Nightwing limped forward on his bleeding leg, and Jason shook his head. Stupid, Dick was fucking stupid tonight, and he should have known better. He knew he was outnumbered, he knew he should have called for backup. Why didn’t he? Gotham was full of new faces these days, eager faces willing to help. Why didn’t he call for help?
The wound wasn’t life threatening and it wouldn’t cause permanent damage, but right now Dick could barely walk. If anyone came across Nightwing in this condition, he wouldn’t be able to properly defend himself.

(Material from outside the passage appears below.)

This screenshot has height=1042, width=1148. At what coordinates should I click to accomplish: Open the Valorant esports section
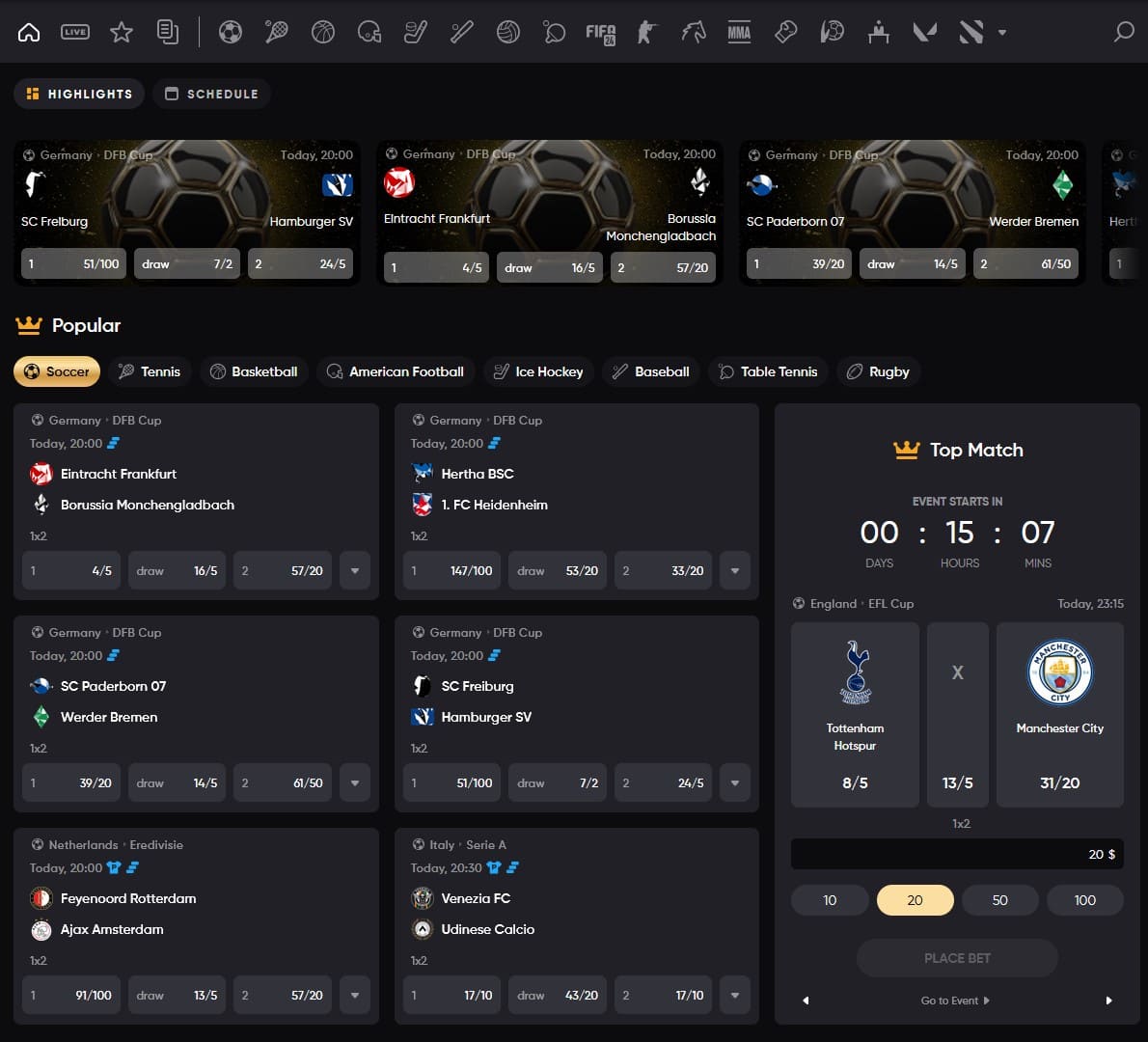tap(923, 32)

Still, Dick was a professional. He staunched the bleeding and took a back way to his apartment, holding out for long enough to trip through the window, where Jason was waiting on his sofa.
“Hood,” Dick said. If he was surprised to see Jason sitting on his thrifted couch in full Red Hood regalia, he didn’t show it.
Jason sighed and took off his helmet, setting it next to his feet on the floor. “Dipshit.”
“Excuse me?”
“Half of Gotham is now covered in your DNA. You know that right?”
Dick waved off the concern, setting his mask on the kitchen table and clumsily unlatching his suit. The show of vulnerability set Jason on edge. Had Dick really grown so… careless while he was away? Or was always this careless and he’d just never noticed. “I’ve bled on lots of things. You know it won’t come up in any databases.”
Jason pursed his lips. “You need a blood transfusion.”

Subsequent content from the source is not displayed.